How To Give Away $100 Million?

In my full-time role at Covenant Family Wealth Advisors ( I have been advising a Christian couple with respect to their financial and estate planning.  They are in the process of discerning how to give away the bulk of their estate, which would be over $100 million.  This process highlighted both the importance of having a plan and being able to identify key giving principles.  


Let’s start with the basics.  This couple are the classic “millionaires next door:” hard-working, low-key, long-term oriented and not status-obsessed.  They want to make a difference through being good stewards.  They are not unique in their thinking or planning, although the total dollar value of their estate was quite large.

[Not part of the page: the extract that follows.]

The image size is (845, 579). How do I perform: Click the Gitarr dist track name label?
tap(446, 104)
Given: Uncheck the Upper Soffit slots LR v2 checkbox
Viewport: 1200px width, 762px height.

The amount they wanted to allocate to charity was after they had made appropriate provisions for their family.  At Covenant we help clients develop a comprehensive stewardship plan.   

A lot of forward thinking and strategizing is required to develop and fulfil a personal philanthropy plan while at the same time truly living generously requires a degree of open-handedness and readiness to respond when an unexpected opportunity arises.  Many donors suffer from the stress of reacting ton constant appeals from pastor, missionaries, charities and family members.  There can be an onset of philanthropic paralysis.  For those who have already determined the resources they have available for responding to requests, thy will be able to do so with confidence while continuing to fulfil pre-determined objectives.  That’s the benefit of a philanthropic plan.


I was struck, however, whenever I go through the process of devising a philanthropic plan that there is a gap between the mindset of donors and those of many NPOs.  There is such a gap in the thinking between the mindset of so many faithful givers and the NPOs seeking funds that it is a chasm.  There are many generous people who can’t seem to find worthy causes.  Here’s some pointers on what ultra high net worth donors look for.     


  1. Rewarding Excellence, Not Failure – Very few donors want to rescue something that’s not working, or an institution that is heavily in debt. It’s like financing past mistakes.  As one donor put it, for an educational institution that is heavily in debt, perhaps it is past its due date.  Ouch.  Perhaps it should die and other institutions and initiatives, more in tune with the market, will rise—it’s part of the entrepreneurial life cycle.  Successful Christian business people will vote with their wallet and, of course, it is not their job to “fix” what they might see as not working in a charity. 
  2. Relationships – It’s still about relationships.  Who do you know and trust?  The reality is that giving follows relationships and these relationships are built on a foundation of credibility and mutual respect.  The relationship and confidence grows over time.  Too many institutions in need of funds don’t invest time in relationships and thus don’t get the support when they need it.  So, when it comes to doing estate planning, these institutions are not front of mind.
  3. A viable business model – you can dress up a pig, but it’s still a pig.  Take away the promotional material and lying underneath is a business model.  For example, too many educational institutions don’t have a viable model.  Perhaps it is not integrating online education or perhaps it is not being able to deliver an educational experience at a reasonable cost.  
  4. Accountability - Are the NPOs transparent about what they are doing?  Entrepreneurs want to understand what exactly is going on as all small decisions in the aggregate will impact the institution.  So, small decisions are vitally important. Entrepreneurs and business owners want to know about outcomes.  What’s wrong with that?  If they give money, they want to understand the results to see if they are stewarding their money wisely.  Too many NPOs offer vague and general platitudes, rather than specifics.
  5. Collaboration - I am continually struck by NPOs that wish to raise funds by basically having others finance their vision.  Instead, of the opposite approach, which is to bring in stakeholders and co-create a visions which everyone can get behind.


To give away $100 million effectively requires good stewardship:  have a plan and identify core giving principles.  At Covenant, we facilitate philanthropic planning that reflects the above principles and the conviction of high net worth Christian families across Canada.